Now, there are many ways you could use it in GPUs. One way would be to use it instead of PCI and rely on CrossFire software or mGPU/DX12, but that is really not new: you will still have the current issues of SLI/CrossFire (maybe less stuttering) or you will have for devs to write specifically for it.
The second way would be to create a single GPU as an MCM (multi chip module) same as Ryzen/Naples. Again here there are many ways to go about it:
1) You can create a single "control" module with a shared memory controller, geometry engine, hbcc, hardware scheduler, etc. Then you create multiple modules with the shaders. You use infinity fabric to connect them because it is that damn fast. This way you have a single GPU so software is not affected at all, but it is dirt-cheap to make because you produce small shader modules (e.g. 512 shaders in each) and can build cards with many of them. a 4096 shader card would have 8 x 512-shader-modules. A 2048 card would have 4 such modules, etc. The cost per shader module is dirt-cheap because they are small so yields should be astronomical. So you have a single shader-module design and maybe 2 control-module designs (high end / low end because ROPs, TMUs etc are not one-size-fits-all) and you mix and match.

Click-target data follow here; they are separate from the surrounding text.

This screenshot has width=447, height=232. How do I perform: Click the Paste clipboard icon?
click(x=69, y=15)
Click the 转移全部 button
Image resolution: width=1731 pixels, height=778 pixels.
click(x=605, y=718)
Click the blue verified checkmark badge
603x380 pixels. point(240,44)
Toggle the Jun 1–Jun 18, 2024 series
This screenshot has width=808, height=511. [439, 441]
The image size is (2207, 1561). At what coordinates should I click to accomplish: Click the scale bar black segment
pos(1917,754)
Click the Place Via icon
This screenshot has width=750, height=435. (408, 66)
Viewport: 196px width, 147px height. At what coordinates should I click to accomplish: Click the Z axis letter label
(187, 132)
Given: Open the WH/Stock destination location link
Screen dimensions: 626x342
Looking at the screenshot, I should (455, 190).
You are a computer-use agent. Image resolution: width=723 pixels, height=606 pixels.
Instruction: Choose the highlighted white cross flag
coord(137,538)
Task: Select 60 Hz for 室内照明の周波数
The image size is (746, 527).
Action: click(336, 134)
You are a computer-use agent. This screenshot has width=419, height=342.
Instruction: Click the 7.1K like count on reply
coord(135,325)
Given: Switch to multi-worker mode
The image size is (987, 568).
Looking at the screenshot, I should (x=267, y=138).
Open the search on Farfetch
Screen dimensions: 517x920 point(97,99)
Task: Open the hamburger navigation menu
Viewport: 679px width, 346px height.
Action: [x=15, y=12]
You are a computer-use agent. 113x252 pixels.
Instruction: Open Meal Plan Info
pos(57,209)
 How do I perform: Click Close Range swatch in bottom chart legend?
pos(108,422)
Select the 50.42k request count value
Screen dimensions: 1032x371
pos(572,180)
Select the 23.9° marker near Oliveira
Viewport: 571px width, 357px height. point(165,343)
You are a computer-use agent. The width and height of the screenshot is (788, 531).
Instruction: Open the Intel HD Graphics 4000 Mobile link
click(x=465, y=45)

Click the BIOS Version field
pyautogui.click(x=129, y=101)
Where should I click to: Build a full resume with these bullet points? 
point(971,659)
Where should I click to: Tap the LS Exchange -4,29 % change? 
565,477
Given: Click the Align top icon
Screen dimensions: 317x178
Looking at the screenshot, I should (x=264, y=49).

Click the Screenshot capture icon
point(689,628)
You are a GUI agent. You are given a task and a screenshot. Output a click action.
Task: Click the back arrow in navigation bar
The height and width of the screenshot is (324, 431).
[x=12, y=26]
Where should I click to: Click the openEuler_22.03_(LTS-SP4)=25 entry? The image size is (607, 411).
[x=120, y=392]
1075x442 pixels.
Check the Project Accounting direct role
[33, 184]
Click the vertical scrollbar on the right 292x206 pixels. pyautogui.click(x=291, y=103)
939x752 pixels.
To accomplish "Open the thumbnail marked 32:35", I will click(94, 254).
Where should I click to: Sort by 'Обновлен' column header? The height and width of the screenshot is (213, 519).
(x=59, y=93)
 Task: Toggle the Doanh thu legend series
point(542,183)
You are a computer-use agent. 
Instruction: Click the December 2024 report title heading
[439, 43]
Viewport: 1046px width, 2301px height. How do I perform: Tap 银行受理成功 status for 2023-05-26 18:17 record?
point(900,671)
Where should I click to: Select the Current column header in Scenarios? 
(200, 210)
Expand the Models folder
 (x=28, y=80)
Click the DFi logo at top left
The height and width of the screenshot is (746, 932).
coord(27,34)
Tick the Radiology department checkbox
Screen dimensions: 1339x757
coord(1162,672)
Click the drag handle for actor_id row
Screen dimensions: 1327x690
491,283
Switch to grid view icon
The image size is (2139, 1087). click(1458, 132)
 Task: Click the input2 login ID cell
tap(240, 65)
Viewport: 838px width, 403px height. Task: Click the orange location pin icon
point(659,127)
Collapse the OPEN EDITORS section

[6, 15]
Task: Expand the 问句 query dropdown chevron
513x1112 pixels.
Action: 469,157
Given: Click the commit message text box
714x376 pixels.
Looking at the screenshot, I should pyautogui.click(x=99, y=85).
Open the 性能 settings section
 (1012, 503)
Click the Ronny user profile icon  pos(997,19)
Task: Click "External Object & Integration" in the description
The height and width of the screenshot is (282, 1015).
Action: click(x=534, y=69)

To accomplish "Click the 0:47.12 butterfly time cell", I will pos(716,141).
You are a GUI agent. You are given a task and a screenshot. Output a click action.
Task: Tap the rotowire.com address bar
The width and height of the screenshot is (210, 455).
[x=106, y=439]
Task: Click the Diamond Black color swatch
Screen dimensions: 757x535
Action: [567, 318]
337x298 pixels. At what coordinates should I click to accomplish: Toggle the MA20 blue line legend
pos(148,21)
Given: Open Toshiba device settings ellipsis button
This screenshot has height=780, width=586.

2) You create a multi-chip card where the "control module" is smart enough to synchronize HBCC caches with other "control modules". I believe this is the approach they are taking because that's what the HBCC does: it's similar to Ryzen's memory controller and infinity fabric takes care of consistency and moving data around as each chip works on it. This is closer to having 2 "traditional GPUs" on the same MCM which act as one (share the same memory address space and let HBCC manage data movement).
3) You do both.
If they can get this to work (and I don't see why, they managed to get it working with Ryzen) then Navi will be dirt-cheap to make even in 6144 shader configuration.
Yes, as Roff alluded to above it will require significant architectural changes before infinity Fabric could really net us some true gains. I'm also not sure if IF is mature enough to really see this happen yet.
http://www.tomshardware.com/reviews/amd-ryzen-5-1600x-cpu-review,5014-2.html
A lot of the issues reviewers have found in various mtuli-threaded tests with Ryzen come about form the higher latency and variability in inter-core communication that Intel CPUs just don't have. For a graphics works load that effectively has thousands of threads could be quite a problem.